TEXT BLOCK:
American actress (born 1999)

Lisette Alexís Gutiérrez (born April 16, 1999), known professionally as Lisette Alexis and Lisette Olivera, is an American actress. She is best known for her role in the Disney+ series National Treasure: Edge of History, an extension of the National Treasure franchise.

==Early life==
Lisette Alexís Gutiérrez's parents were born in Mexico, and she is of Mexican descent through multiple generations. She was born in the United States on April 16, 1999, (Note: One otherwise broad source, the Economic Times, says "Mexican-born" but a Disney source, and the subject in an interview, are clear about US-born.) and grew up in the suburbs of Los Angeles, partly brought up by her grandfather. Her mother dissuaded her from a career in acting, pushing her towards more "economically sufficient" areas, and she instead trained as a dancer from childhood, and also studied vocals, piano and guitar. When she was old enough to drive herself, she auditioned for short films in nearby Hollywood. She modeled in college.

RECORDS SHOWN:

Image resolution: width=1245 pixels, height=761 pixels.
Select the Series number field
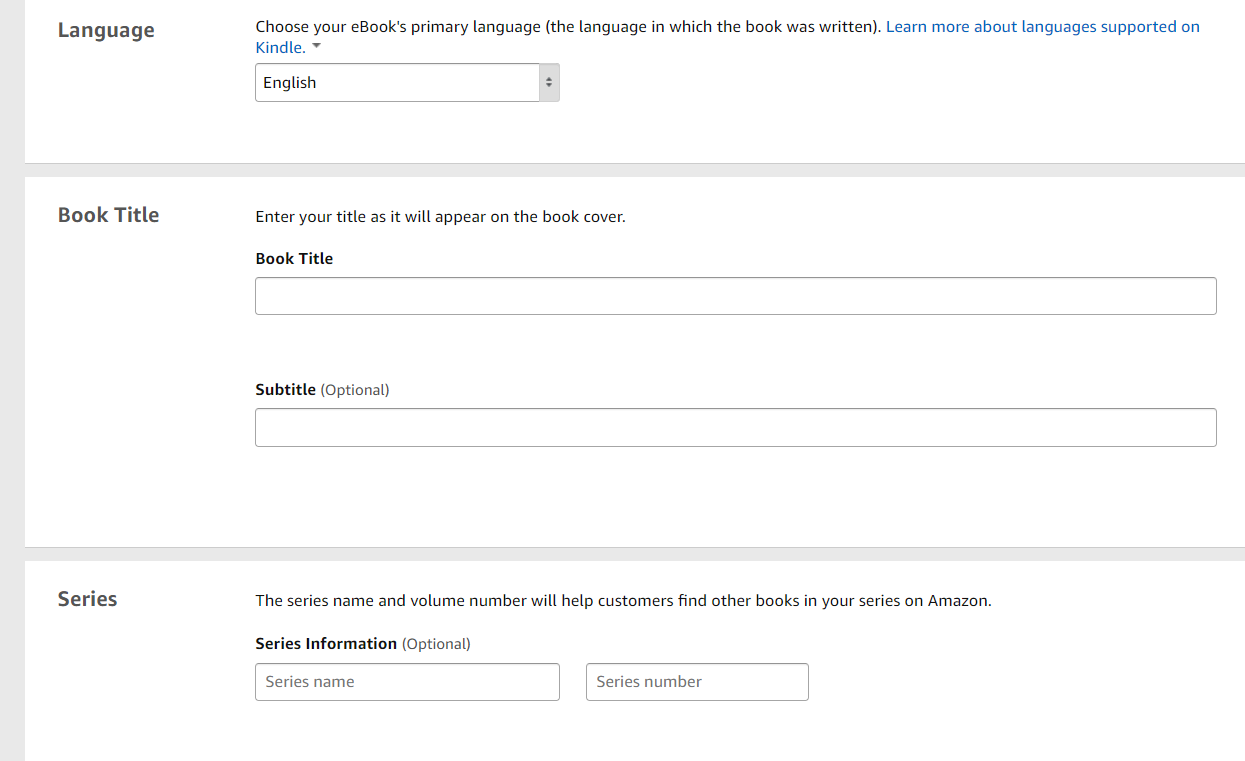coord(696,682)
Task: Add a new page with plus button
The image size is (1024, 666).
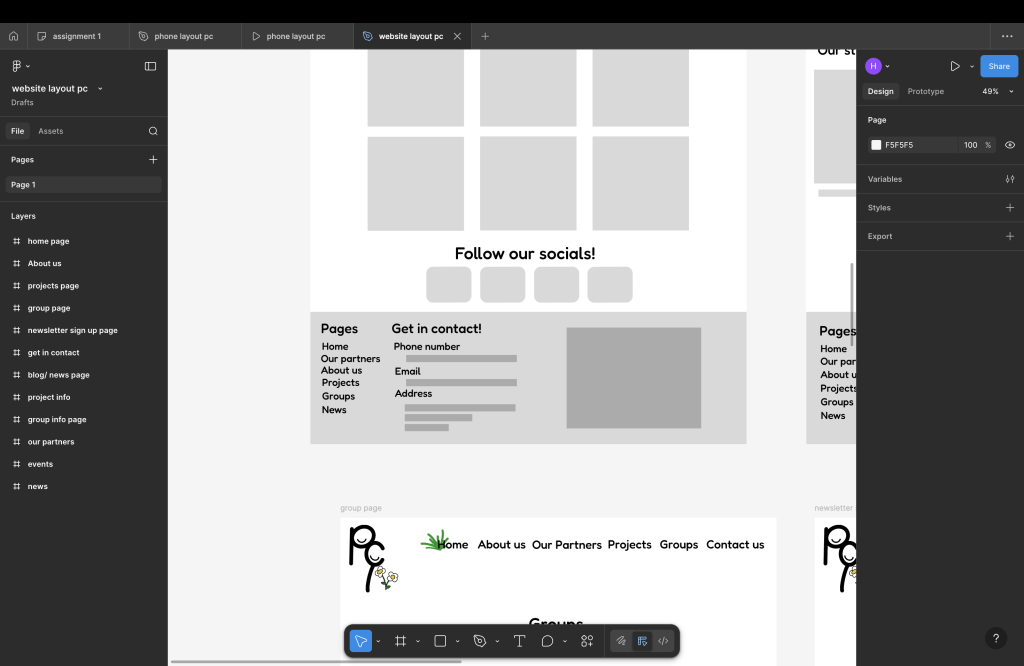Action: (153, 159)
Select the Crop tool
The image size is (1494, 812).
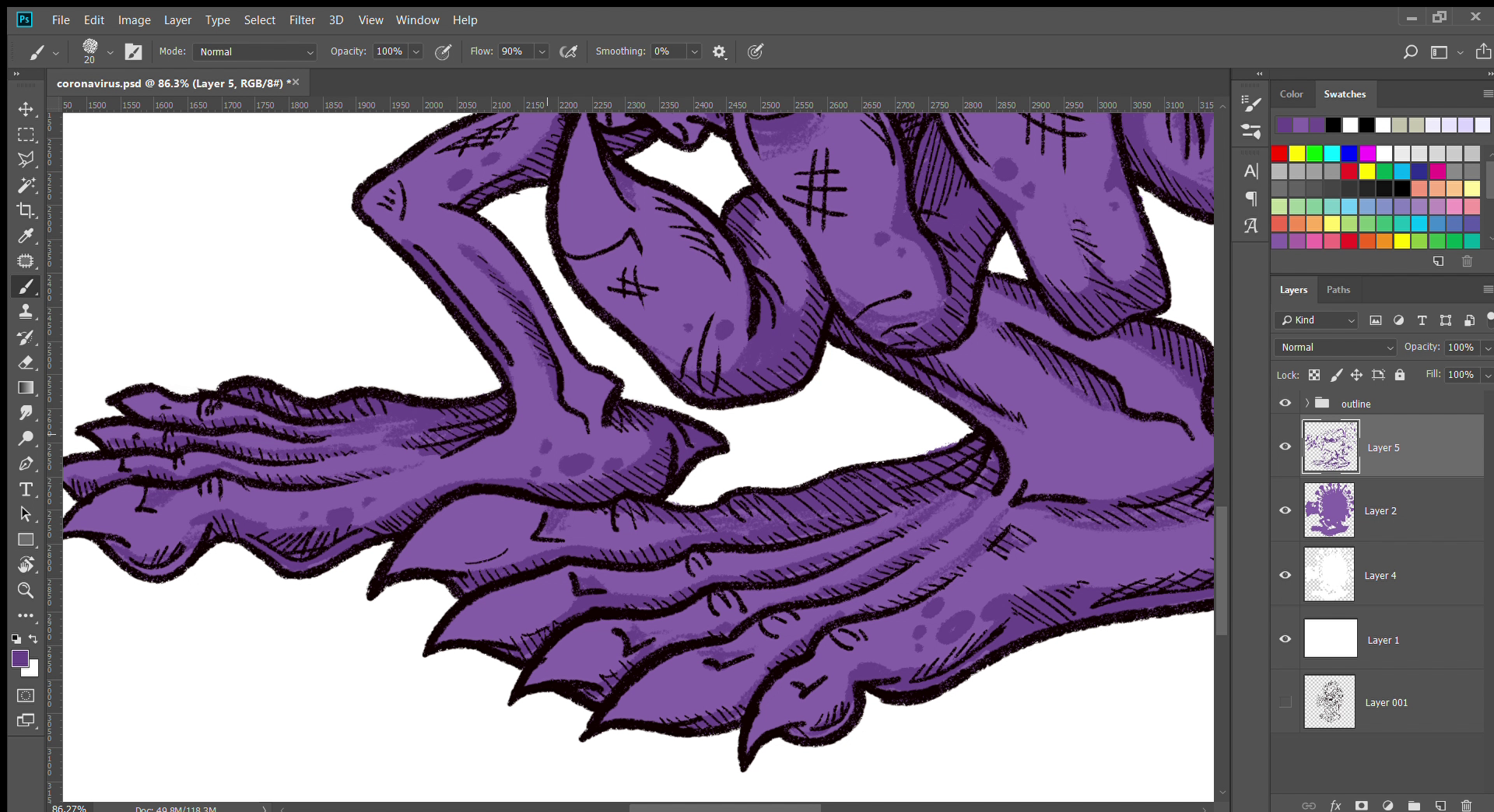26,210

YOUR TASKS:
[1] In the biography of Lisette Olivera, which instruments did she study besides vocals?
[2] In the biography of Lisette Olivera, rewrite the stretch from "American actress (born" through "National Treasure franchise.", replacing "actress" with "performer".
[3] Carry on the biography of Lisette Olivera from the point where it stops.

ANSWERS GIVEN:
[1] Piano and guitar.

[2]
American performer (born 1999)

Lisette Alexís Gutiérrez (born April 16, 1999), known professionally as Lisette Alexis and Lisette Olivera, is an American performer. She is best known for her role in the Disney+ series National Treasure: Edge of History, an extension of the National Treasure franchise.

[3]
==Career==
Billed originally as Lisette Alexis, she has performed professionally in several films and two series. Her screen acting career began with the short film Feint, released in 2019, the year in which she was also featured in the fourth season of the Brat TV teen drama web series Total Eclipse as Belle. Subsequently, she played a role in the psychological horror film We Need to Do Something and took significant roles in two short films.

After detailed summer 2021 auditions, Olivera was announced in the lead role for the National Treasure series, billed as Lisette Alexis, in October 2021, ahead of the rest of the cast. She later released the first word, in a "behind the scenes" post, about commencement of filming. Later references, and screen credits, list her as Lisette Olivera. The series was the first new media release in the National Treasure franchise in around 15 years, with a production budget of around 80 million dollars. Olivera's character, Jess Valenzuela (originally planned as "Jess Morales"), is a 22-year-old aspirant cryptologist and Latina DREAMer. Co-stars include Catherine Zeta-Jones and Harvey Keitel, and she has mentioned that she learned a lot from, and was mentored by, Zeta-Jones.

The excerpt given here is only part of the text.